■ **What is being asked**
Check each line of the material. Copy those containing "balance".

■ **Excerpted records**
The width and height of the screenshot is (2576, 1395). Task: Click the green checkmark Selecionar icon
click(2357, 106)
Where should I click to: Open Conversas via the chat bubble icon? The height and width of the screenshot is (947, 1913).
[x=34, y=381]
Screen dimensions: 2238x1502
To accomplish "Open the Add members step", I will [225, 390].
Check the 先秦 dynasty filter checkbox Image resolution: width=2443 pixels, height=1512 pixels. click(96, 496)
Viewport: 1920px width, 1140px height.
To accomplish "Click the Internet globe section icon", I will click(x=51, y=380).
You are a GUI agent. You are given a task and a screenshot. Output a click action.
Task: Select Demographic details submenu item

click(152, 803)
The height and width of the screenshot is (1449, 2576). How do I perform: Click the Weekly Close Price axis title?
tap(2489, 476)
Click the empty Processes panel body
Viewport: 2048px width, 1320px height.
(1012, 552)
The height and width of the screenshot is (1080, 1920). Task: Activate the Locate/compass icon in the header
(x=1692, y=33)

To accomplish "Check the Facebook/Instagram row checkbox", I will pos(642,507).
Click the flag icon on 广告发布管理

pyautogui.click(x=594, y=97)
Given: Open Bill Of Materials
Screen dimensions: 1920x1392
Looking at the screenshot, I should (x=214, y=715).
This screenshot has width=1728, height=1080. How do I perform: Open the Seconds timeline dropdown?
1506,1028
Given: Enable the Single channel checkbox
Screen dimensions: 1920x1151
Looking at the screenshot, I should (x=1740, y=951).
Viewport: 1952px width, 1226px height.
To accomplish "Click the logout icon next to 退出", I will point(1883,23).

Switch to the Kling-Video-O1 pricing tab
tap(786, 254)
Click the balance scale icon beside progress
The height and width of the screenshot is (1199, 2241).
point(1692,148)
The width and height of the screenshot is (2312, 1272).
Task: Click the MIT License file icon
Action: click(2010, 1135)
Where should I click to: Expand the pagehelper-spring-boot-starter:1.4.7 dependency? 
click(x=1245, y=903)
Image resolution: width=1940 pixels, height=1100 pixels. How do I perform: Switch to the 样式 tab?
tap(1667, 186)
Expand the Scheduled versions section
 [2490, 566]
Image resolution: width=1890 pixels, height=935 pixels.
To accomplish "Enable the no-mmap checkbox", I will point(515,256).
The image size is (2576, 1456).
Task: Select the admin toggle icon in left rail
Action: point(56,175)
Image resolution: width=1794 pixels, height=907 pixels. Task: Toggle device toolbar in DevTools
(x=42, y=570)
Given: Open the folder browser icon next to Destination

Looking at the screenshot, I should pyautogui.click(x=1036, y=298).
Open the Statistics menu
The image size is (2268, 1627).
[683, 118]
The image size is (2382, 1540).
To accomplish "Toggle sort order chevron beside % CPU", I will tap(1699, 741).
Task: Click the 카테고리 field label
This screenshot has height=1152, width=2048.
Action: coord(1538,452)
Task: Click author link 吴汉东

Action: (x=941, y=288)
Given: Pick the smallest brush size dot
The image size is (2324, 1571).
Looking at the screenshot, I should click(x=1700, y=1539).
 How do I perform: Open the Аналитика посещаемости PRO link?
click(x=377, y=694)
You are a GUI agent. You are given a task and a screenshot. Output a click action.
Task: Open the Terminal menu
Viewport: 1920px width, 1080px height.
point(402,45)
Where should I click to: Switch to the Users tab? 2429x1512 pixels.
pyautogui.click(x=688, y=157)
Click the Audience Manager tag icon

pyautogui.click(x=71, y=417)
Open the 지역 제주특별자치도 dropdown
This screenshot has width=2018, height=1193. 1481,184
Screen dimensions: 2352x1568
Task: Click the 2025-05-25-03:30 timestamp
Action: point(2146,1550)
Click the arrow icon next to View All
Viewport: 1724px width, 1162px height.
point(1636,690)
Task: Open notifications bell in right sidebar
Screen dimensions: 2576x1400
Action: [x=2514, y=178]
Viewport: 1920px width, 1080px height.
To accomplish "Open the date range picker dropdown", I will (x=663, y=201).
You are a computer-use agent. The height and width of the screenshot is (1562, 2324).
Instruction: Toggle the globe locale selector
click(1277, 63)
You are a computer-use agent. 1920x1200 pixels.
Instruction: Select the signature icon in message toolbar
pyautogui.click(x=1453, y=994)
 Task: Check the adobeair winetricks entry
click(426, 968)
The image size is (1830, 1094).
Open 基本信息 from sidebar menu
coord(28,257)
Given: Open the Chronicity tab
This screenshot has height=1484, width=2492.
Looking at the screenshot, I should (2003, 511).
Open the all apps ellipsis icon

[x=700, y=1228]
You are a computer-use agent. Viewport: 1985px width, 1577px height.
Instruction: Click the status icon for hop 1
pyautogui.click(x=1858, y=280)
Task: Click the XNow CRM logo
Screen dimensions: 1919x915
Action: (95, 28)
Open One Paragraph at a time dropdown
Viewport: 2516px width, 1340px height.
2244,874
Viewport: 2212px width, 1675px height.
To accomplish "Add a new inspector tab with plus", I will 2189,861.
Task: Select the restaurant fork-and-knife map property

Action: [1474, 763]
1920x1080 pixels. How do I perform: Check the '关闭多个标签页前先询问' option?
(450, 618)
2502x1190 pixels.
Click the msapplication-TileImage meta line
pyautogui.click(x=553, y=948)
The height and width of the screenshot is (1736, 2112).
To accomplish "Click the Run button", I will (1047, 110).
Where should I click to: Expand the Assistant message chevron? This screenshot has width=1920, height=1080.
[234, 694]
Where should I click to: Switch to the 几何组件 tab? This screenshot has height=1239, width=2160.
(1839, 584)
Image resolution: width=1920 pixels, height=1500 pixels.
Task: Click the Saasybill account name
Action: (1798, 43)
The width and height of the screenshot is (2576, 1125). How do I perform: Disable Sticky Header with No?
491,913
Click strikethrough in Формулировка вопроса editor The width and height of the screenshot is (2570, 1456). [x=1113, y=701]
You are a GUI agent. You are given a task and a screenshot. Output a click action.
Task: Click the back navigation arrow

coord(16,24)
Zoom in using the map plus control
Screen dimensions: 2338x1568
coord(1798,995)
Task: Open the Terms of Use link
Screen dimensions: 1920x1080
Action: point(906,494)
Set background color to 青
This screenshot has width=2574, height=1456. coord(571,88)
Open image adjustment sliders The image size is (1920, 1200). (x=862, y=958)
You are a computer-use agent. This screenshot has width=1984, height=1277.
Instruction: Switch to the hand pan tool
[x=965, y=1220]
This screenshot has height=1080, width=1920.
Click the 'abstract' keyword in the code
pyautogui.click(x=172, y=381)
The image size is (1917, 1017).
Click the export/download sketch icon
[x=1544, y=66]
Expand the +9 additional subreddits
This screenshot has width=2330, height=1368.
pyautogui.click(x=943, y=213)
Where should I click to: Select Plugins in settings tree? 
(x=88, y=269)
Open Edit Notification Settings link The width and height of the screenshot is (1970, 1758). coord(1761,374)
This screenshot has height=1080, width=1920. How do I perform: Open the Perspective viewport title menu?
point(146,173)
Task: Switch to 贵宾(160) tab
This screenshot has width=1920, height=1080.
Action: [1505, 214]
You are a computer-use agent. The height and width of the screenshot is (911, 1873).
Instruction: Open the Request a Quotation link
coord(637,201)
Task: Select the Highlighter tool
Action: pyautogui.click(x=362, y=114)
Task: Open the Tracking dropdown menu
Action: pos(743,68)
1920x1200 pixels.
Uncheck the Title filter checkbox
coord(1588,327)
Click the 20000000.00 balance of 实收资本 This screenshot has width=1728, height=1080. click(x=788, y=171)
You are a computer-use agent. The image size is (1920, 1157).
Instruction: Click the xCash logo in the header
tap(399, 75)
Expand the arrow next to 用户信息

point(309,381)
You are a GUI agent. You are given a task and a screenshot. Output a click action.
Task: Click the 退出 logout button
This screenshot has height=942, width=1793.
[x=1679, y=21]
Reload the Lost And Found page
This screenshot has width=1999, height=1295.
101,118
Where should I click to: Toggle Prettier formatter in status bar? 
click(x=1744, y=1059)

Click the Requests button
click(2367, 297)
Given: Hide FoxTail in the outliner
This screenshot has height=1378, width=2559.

■ **Written solution**
Click the balance scale icon beside progress
Click the 20000000.00 balance of 实收资本 This screenshot has width=1728, height=1080. click(x=788, y=171)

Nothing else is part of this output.